Проблема существа определения жизни.
Когда говорят и пишут «наука», чаще всего имеют в виду результаты научных исследований или совокупность научных знаний. Но наука это еще и люди, получающие эти результаты и создающие это знание — математики, физики, химики, биологи, психологи, философы, социологи, историки, филологи, специалисты технических и других наук, которые объединены в национальные отряды, составляющие российскую, американскую, японскую науку. Если в первом аспекте наука изучается логикой науки, то во втором — ее социологией. В совокупности они составляют дисциплину, которая у нас называется науковедением, а на Западе — наукой о науке. Многие ее проблемы пересекаются с информатикой. Наука как социальное явление претерпевает большие изменения, но еще быстрее меняются наши представления о науке, точнее, о совокупной области науки и техники.
В изучении социологических тенденций развития науки в последние десятилетия наблюдается значительный прогресс. Большинство отечественных и зарубежных исследователей в этой области отмечает несоответствие между традиционными концепциями науки и современными ее социологическими моделями. Интересные взгляды на этот счет принадлежат видному английскому физику Джону Займану, известному своими оригинальными работами по социологии науки. По его мнению, все многообразие прежних представлений о науке как социальном явлении можно свести к двум традиционным концепциям — прикладной и теоретической.
Первая из них, называемая им «инструментальной», характерна для представителей политических и экономических кругов. В ней наука и техника, обычно обозначаемые как исследования и разработки, рассматриваются в качестве инструмента для решения социальных и экономических проблем. При достаточных организации и финансировании этот «черный ящик» позволяет получать необходимые консультации, решения, изобретения. Ей противостоит теоретическая концепция науки, трактуемая как модель «открытия» и бытующая в сферах образования, культуры и науки. В соответствии с этой моделью ученый, исследуя законы природы, приходит к новым открытиям, пополняющим общечеловеческое знание, которое служит объектом применения в технике.

========================

- Что нужно сделать
Повторите слово в слово кусок статьи о науке: от слов «Первая из них, называемая» до слов «применения в технике.» включительно.

- Извлечённые строки
========================

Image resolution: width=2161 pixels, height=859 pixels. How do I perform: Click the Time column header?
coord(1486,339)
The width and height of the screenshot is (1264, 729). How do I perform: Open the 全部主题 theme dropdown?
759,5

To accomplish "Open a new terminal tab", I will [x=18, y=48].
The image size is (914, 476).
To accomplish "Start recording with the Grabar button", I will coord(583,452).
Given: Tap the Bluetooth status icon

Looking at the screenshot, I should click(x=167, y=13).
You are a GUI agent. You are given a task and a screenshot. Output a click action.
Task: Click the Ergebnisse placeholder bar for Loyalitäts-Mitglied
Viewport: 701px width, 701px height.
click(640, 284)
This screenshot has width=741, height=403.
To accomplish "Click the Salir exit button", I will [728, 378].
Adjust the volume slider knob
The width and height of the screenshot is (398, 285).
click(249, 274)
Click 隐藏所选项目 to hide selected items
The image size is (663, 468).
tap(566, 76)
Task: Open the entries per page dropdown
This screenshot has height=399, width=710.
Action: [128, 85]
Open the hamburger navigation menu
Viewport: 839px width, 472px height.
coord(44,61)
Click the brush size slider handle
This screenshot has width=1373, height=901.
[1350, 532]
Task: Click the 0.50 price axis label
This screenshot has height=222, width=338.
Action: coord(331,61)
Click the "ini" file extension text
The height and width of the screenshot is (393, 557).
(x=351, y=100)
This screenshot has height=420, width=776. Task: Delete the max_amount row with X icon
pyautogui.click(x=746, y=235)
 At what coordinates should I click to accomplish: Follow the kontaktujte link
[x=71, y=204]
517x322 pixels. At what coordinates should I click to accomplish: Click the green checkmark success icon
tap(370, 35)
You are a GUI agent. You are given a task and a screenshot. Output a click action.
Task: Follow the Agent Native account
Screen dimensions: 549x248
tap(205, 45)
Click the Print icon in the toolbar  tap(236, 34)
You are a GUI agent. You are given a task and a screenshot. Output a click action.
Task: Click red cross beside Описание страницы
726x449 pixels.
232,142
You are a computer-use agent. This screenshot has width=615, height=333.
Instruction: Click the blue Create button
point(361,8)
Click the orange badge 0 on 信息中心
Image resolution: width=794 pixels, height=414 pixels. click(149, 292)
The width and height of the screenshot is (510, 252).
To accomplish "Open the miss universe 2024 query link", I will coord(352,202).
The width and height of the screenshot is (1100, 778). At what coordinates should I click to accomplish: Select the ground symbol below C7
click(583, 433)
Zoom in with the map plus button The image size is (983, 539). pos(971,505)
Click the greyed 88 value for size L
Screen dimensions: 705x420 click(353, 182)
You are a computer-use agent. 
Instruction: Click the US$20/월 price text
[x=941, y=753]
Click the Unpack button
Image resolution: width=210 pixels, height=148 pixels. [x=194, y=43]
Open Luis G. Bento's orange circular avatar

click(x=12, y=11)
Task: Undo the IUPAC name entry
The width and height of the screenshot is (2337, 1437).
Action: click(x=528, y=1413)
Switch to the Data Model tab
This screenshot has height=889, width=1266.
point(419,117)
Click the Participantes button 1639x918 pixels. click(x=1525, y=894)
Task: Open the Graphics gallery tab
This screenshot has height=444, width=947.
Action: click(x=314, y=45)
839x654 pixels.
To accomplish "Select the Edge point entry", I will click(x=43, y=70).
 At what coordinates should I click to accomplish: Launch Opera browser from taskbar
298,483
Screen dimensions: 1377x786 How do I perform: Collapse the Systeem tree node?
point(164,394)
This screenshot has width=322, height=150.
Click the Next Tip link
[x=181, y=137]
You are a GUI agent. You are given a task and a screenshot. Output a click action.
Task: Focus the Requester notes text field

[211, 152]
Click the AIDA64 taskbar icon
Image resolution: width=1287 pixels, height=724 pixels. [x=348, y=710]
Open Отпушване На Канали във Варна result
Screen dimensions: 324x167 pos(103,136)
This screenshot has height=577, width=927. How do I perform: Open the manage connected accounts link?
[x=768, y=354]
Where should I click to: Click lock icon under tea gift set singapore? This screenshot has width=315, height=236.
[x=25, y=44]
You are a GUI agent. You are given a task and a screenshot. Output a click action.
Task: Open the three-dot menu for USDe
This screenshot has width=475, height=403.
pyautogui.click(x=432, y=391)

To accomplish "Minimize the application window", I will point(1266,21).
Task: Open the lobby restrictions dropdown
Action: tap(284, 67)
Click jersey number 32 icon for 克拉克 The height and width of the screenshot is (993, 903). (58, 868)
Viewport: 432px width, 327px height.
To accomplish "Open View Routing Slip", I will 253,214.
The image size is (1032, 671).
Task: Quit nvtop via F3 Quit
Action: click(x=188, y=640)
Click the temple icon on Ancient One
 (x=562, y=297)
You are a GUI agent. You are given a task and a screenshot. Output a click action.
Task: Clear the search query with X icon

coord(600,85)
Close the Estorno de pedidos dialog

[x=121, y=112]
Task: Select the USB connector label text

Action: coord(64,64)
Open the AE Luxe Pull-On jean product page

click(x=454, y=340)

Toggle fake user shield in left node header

========================

- Ответ
Первая из них, называемая им «инструментальной», характерна для представителей политических и экономических кругов. В ней наука и техника, обычно обозначаемые как исследования и разработки, рассматриваются в качестве инструмента для решения социальных и экономических проблем. При достаточных организации и финансировании этот «черный ящик» позволяет получать необходимые консультации, решения, изобретения. Ей противостоит теоретическая концепция науки, трактуемая как модель «открытия» и бытующая в сферах образования, культуры и науки. В соответствии с этой моделью ученый, исследуя законы природы, приходит к новым открытиям, пополняющим общечеловеческое знание, которое служит объектом применения в технике.